Whilst this may seem like a truism, it’s something that must be dealt with if we actually see poverty as a problem worth solving. Poor people can’t afford to buy houses (I know, I’m one of them) and it’s not because we don’t work, or don’t work enough, or don’t work hard enough. It’s not because we haven’t got access to easy credit (we’ve got access to too much a lot of the time), and it’s not even really because we don’t have enough money. The reason I can’t buy a house is because other people have a lot more money. The market place is competitive by design and definition and whilst I, despite working a full time and reasonably-paid job, cannot afford to buy a home there are many more around me who can. And they can buy more than one home, in fact they can afford to buy lots of homes, and then rent them to me.

The widening gap between the richest and the poorest is the real story of poverty. Whilst people on £25,000 a year and less compete in a marketplace with those who take home £1 million bonuses on top of wages that are 20 and 30 times higher than the people they work alongside, poverty will always be a problem.

Now it’s only a hop, skip and a jump from what I’m pointing out here to Communism, as I’m sure plenty would be keen to point out, but I’m not suggesting forced equality, or a totalitarian redistribution of wealth. I’m saying that the problem of poverty does not lie with the poor, it lies with the rich. I’m asking us to question the mechanisms of an economy that justifies a company director earning 20 times what a normal worker at the same company earns. There is something strange about those figures; they may make some kind of warped economic sense, but they make no ethical, moral or social sense.

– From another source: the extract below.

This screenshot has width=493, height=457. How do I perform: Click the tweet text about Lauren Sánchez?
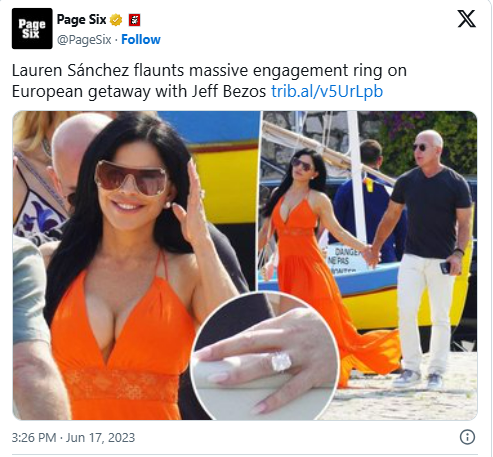click(209, 81)
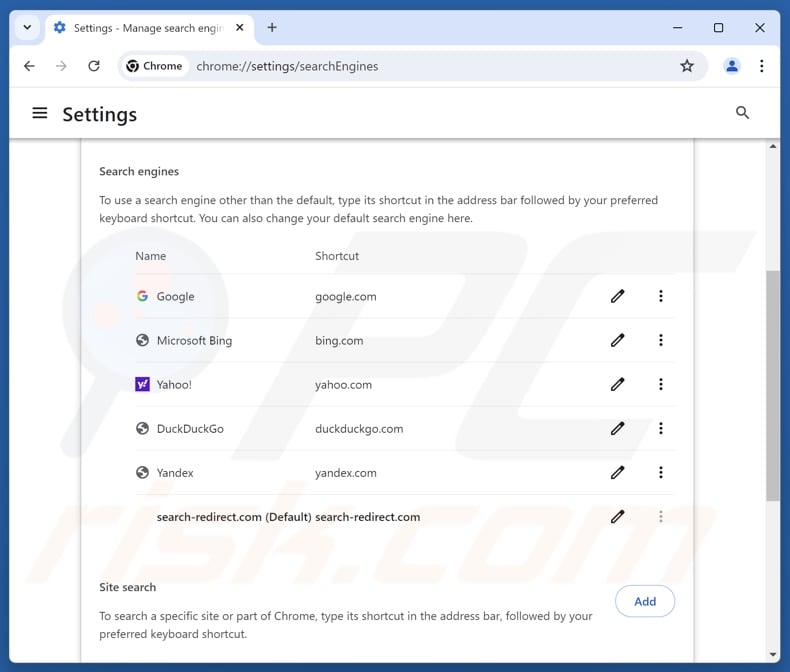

Tax credits, benefits, higher employment figures, cheaper, more plentiful food and products: all these things can improve the lot of the poorest, but they will stay poor whilst other members of society are able to earn disproportionately higher salaries. The question is whether we want to improve the lives of the poor, but keep them poor, or actually deal with poverty, in which case, look to the rich.